Oleh: Fr. Christoforus, BHK
“Pada daun-daun pintu tertutup kami sendengkan daun telinga harapan kami.”
(Amanat Kesadaran Hidup)
…
| Red-Joss.com | Pada daun-daun pintu yang tertutup, kami sendengkan daun-daun telinga harapan kami.
Seringkali orang akan segera berputus asa di saat menghadapi aneka hambatan dan tantangan hidup.
Tantangan hidup itu dapat disimbolkan dengan dedaunan pintu yang erat dan rapat tertutup alias terkunci.
Padahal sang kebijaksanaan pun telah mengajarkan, bahwa, jika ada daun-daun pintu yang tertutup, maka akan ada juga daun-daun pintu yang terkuak lebar.
Ada pun maknanya, bahwa di dalam hidup ini, selalu ada celah-celah pengharapan. Di balik gulita hidup akan ada secercah harapan, lewat dedaunan pintu terkuak. Itulah yang disebut setitik sinar pengharapan.

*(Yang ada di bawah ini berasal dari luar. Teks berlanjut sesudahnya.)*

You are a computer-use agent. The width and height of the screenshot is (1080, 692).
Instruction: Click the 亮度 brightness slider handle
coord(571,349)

Post nubila lux, kata orang Latin.
Betapa banyak orang yang sudah terjerumus ke dalam lembah keputusasaan, karena kehilangan harapan.
Mereka adalah para pengecut yang gampang dikibuli oleh mimpi buruk tentang ramalan sang nasib sial.

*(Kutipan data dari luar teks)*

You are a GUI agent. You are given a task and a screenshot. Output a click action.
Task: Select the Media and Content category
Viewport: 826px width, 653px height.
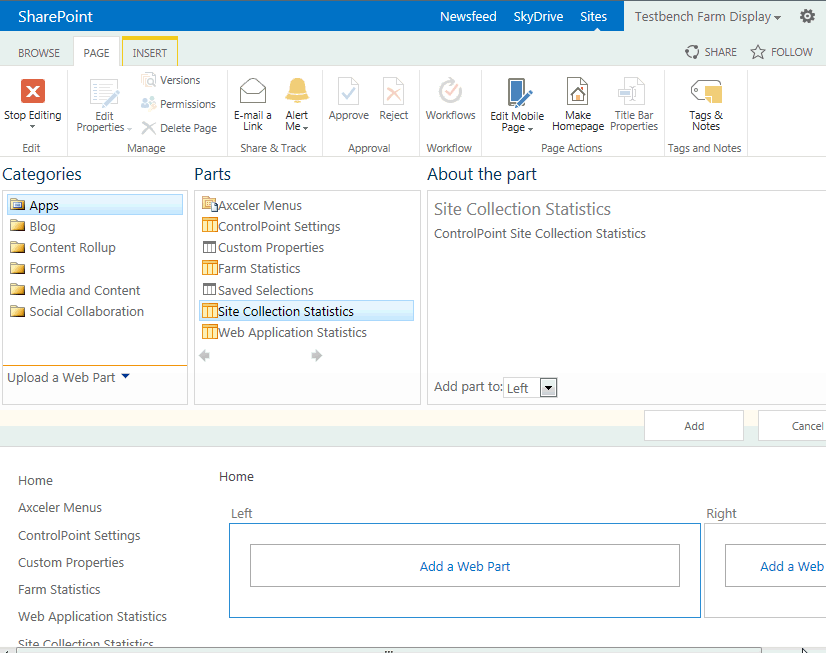(x=85, y=290)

Nasib mereka dapat disejajarkan dengan sejumlah ungkapan klasik, “layu sebelum berkembang, atau gugur sebelum berlaga.”
Padahal di sisi yang lain, sejatinya hidup ini justru memiliki banyak alternatif dan pilihan yang sangat terbuka bagi orang-orang yang berani bersikap, kreatif, serta inovatif.

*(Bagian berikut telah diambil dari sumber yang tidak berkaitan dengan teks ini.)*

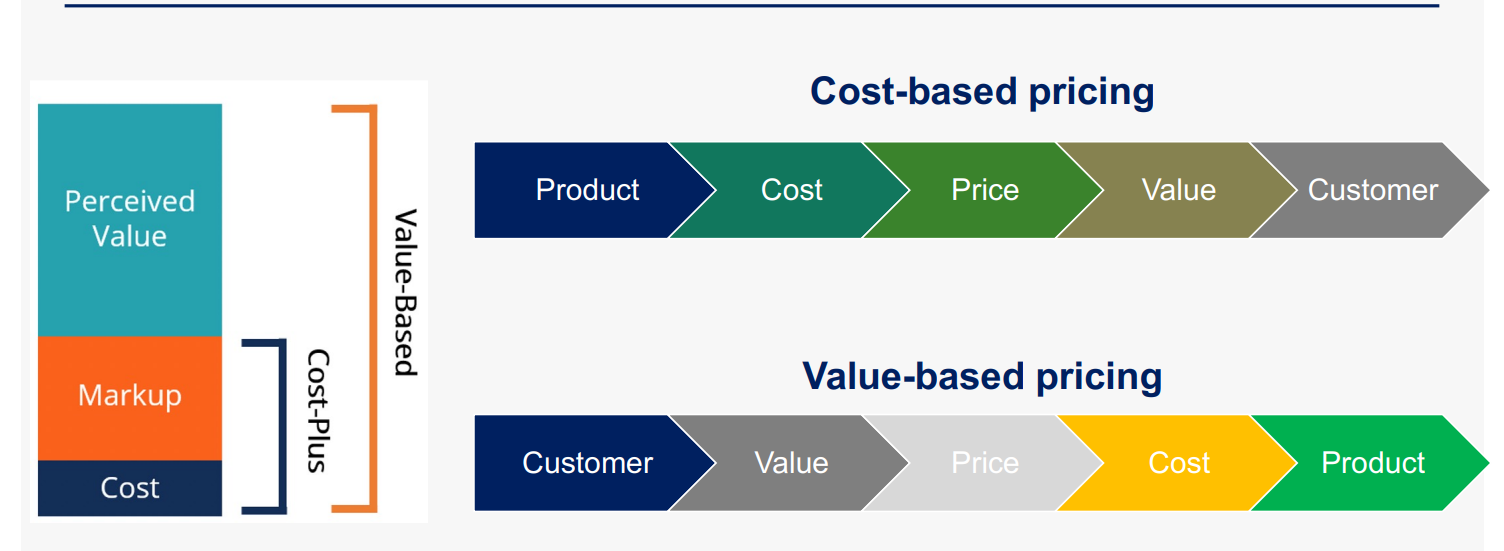Select the bright green Product chevron in the Value-based row
This screenshot has height=551, width=1504.
click(1372, 463)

Maka, di dalam konteks ini, orang-orang perlu dibekali dengan sikap berani dan setitik harapan.
Faktanya banyak orang di dalam hidup ini ternyata sangat gampang menerima nasib sial hanya karena sikap putus asa.
Padahal di dalam hidup yang penuh rahmat ini, telah ditawarkan aneka alternatif sebagai pilihan bebas!